Entries shown:
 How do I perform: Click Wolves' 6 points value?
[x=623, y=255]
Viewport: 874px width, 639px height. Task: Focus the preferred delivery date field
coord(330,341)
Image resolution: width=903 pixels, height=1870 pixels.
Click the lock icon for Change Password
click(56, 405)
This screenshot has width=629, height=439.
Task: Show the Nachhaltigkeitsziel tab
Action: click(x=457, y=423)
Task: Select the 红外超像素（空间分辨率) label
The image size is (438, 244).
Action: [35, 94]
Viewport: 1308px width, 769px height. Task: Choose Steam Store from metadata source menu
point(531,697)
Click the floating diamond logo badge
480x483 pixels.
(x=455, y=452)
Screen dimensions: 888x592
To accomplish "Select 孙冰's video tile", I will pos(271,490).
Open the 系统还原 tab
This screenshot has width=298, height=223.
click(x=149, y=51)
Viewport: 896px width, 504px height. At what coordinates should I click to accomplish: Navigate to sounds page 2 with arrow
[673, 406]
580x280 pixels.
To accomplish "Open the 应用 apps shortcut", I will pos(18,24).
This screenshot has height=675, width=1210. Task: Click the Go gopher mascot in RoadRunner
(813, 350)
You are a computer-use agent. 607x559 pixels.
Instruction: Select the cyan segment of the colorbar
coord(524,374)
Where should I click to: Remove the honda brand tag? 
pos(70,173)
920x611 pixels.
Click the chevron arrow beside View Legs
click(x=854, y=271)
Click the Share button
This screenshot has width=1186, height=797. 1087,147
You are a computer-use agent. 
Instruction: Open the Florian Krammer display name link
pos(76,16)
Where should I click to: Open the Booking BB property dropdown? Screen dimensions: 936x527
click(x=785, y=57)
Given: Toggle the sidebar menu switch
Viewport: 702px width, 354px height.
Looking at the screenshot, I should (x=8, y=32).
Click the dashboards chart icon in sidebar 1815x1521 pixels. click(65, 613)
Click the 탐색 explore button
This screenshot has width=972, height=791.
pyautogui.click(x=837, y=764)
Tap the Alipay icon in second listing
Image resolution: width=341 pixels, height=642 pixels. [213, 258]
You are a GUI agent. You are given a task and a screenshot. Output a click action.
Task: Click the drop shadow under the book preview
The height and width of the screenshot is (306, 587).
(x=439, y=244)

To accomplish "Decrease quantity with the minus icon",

Work instructions:
Give the total number of lines in the entries that contain the word "agent", with no other words.

Response area:
3